[BEGIN]

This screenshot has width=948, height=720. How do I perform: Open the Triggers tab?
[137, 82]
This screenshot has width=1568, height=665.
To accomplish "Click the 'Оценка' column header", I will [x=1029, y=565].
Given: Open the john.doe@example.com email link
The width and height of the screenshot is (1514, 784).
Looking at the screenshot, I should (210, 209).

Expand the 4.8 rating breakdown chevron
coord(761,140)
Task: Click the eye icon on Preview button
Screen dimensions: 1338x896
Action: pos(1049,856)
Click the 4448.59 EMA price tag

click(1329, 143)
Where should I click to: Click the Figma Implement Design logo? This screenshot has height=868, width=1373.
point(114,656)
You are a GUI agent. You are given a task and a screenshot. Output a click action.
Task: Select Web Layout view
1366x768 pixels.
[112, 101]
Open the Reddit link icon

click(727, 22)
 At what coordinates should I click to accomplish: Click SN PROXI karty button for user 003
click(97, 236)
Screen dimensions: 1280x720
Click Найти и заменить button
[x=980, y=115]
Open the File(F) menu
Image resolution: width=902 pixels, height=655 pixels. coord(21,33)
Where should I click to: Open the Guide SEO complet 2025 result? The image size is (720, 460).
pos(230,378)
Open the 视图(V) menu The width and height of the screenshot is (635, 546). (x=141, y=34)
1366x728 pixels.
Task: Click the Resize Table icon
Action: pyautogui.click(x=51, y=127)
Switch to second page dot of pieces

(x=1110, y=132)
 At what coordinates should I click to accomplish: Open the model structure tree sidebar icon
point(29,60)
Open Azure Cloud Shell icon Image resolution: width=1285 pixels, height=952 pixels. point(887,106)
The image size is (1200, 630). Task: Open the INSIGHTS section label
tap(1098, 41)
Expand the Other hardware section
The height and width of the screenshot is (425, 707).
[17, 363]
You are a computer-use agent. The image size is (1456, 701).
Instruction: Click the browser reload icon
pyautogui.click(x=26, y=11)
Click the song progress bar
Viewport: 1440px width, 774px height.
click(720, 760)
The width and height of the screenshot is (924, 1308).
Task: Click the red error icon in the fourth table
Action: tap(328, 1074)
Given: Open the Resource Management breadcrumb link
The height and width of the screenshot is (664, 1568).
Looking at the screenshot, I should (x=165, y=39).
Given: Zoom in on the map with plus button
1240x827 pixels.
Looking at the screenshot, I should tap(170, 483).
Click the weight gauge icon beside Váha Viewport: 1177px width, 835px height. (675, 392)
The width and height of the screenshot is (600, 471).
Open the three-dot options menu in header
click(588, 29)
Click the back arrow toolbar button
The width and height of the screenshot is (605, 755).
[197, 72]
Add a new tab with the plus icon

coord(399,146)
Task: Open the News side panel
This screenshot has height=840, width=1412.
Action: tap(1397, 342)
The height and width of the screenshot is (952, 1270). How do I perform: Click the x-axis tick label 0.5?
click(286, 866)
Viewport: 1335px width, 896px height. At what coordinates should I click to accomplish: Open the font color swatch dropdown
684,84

[END]

_What to work on:_
Reproduce all of the data above, swapping each occurrence of "menu" for "list" and leaving everything else unchanged.

_Exercise result:_
This screenshot has width=948, height=720. How do I perform: Open the Triggers tab?
[137, 82]
This screenshot has width=1568, height=665.
To accomplish "Click the 'Оценка' column header", I will [x=1029, y=565].
Given: Open the john.doe@example.com email link
The width and height of the screenshot is (1514, 784).
Looking at the screenshot, I should (210, 209).

Expand the 4.8 rating breakdown chevron
coord(761,140)
Task: Click the eye icon on Preview button
Screen dimensions: 1338x896
Action: pos(1049,856)
Click the 4448.59 EMA price tag

click(1329, 143)
Where should I click to: Click the Figma Implement Design logo? This screenshot has height=868, width=1373.
point(114,656)
You are a GUI agent. You are given a task and a screenshot. Output a click action.
Task: Select Web Layout view
1366x768 pixels.
[112, 101]
Open the Reddit link icon

click(727, 22)
 At what coordinates should I click to accomplish: Click SN PROXI karty button for user 003
click(97, 236)
Screen dimensions: 1280x720
Click Найти и заменить button
[x=980, y=115]
Open the File(F) list
Image resolution: width=902 pixels, height=655 pixels. coord(21,33)
Where should I click to: Open the Guide SEO complet 2025 result? The image size is (720, 460).
pos(230,378)
Open the 视图(V) list The width and height of the screenshot is (635, 546). (x=141, y=34)
1366x728 pixels.
Task: Click the Resize Table icon
Action: pyautogui.click(x=51, y=127)
Switch to second page dot of pieces

(x=1110, y=132)
 At what coordinates should I click to accomplish: Open the model structure tree sidebar icon
point(29,60)
Open Azure Cloud Shell icon Image resolution: width=1285 pixels, height=952 pixels. point(887,106)
The image size is (1200, 630). Task: Open the INSIGHTS section label
tap(1098, 41)
Expand the Other hardware section
The height and width of the screenshot is (425, 707).
[17, 363]
You are a computer-use agent. The image size is (1456, 701).
Instruction: Click the browser reload icon
pyautogui.click(x=26, y=11)
Click the song progress bar
Viewport: 1440px width, 774px height.
click(720, 760)
The width and height of the screenshot is (924, 1308).
Task: Click the red error icon in the fourth table
Action: tap(328, 1074)
Given: Open the Resource Management breadcrumb link
The height and width of the screenshot is (664, 1568).
Looking at the screenshot, I should (x=165, y=39).
Given: Zoom in on the map with plus button
1240x827 pixels.
Looking at the screenshot, I should tap(170, 483).
Click the weight gauge icon beside Váha Viewport: 1177px width, 835px height. (675, 392)
The width and height of the screenshot is (600, 471).
Open the three-dot options list in header
click(588, 29)
Click the back arrow toolbar button
The width and height of the screenshot is (605, 755).
[197, 72]
Add a new tab with the plus icon

coord(399,146)
Task: Open the News side panel
This screenshot has height=840, width=1412.
Action: tap(1397, 342)
The height and width of the screenshot is (952, 1270). How do I perform: Click the x-axis tick label 0.5?
click(286, 866)
Viewport: 1335px width, 896px height. At what coordinates should I click to accomplish: Open the font color swatch dropdown
684,84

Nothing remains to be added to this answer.